▶ _To do_:
Take the entries below and retype them word for word, excluding the images.

>>>

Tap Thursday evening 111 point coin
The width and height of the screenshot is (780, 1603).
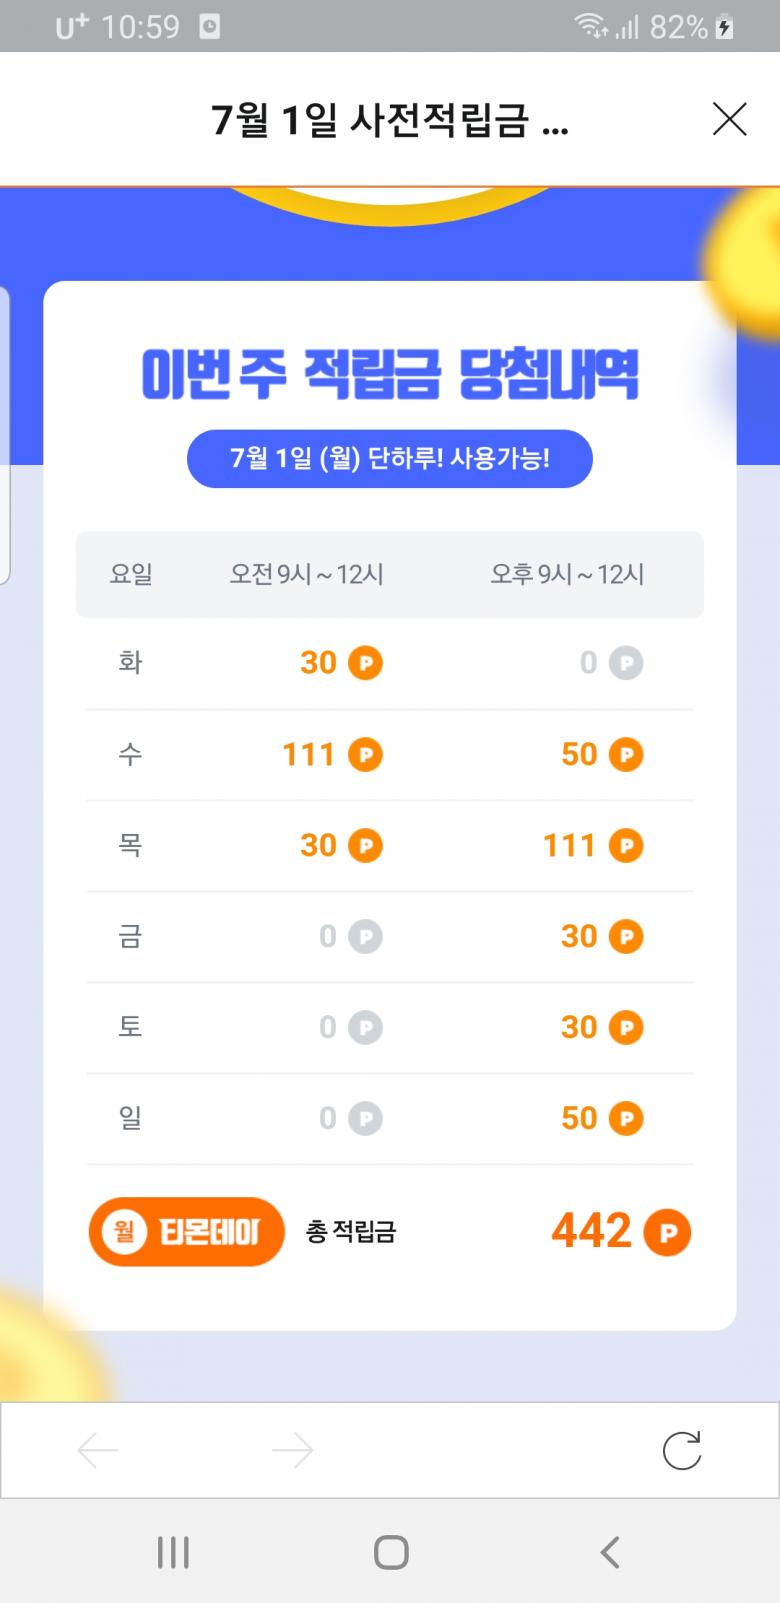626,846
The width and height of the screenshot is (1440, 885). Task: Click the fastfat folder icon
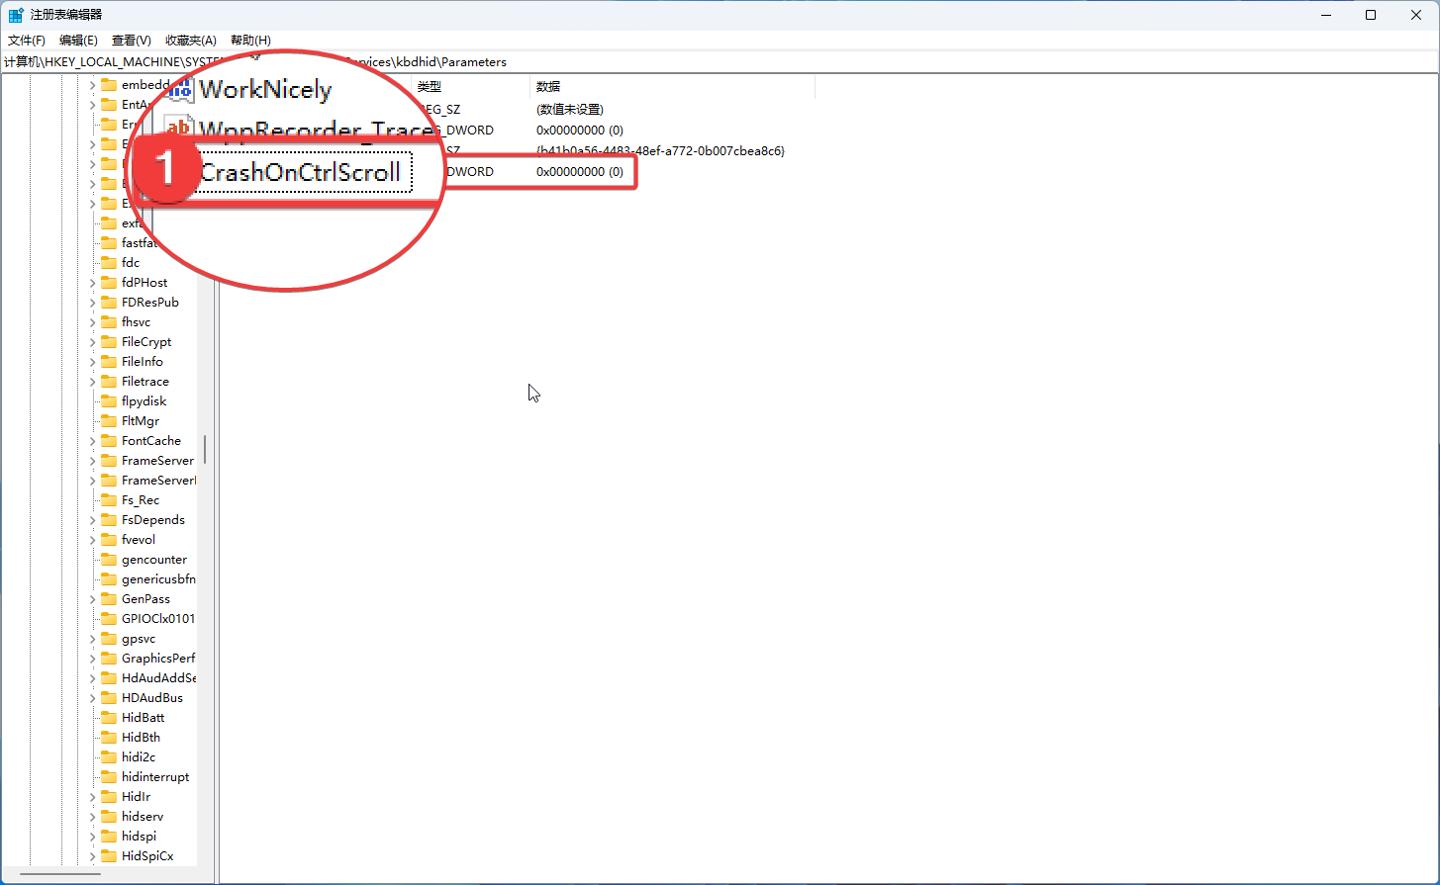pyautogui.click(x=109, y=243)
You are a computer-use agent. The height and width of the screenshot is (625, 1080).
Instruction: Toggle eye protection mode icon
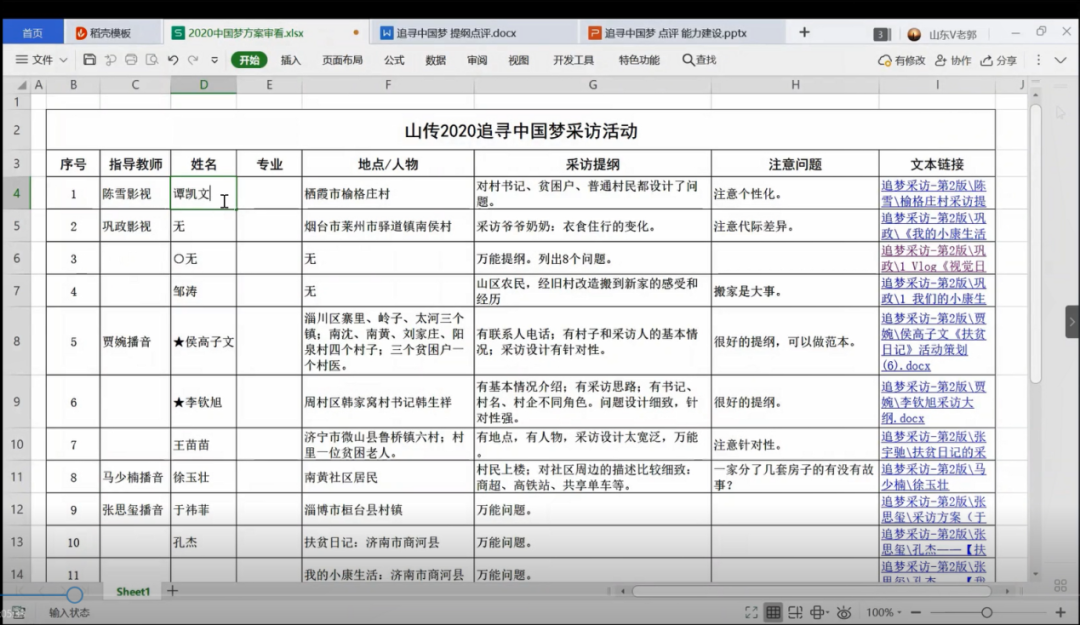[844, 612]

<<<

▶ _Written answer_:
Tap Thursday evening 111 point coin
The width and height of the screenshot is (780, 1603).
626,846
The width and height of the screenshot is (1440, 885). Task: Click the fastfat folder icon
pyautogui.click(x=109, y=243)
You are a computer-use agent. The height and width of the screenshot is (625, 1080).
Instruction: Toggle eye protection mode icon
[844, 612]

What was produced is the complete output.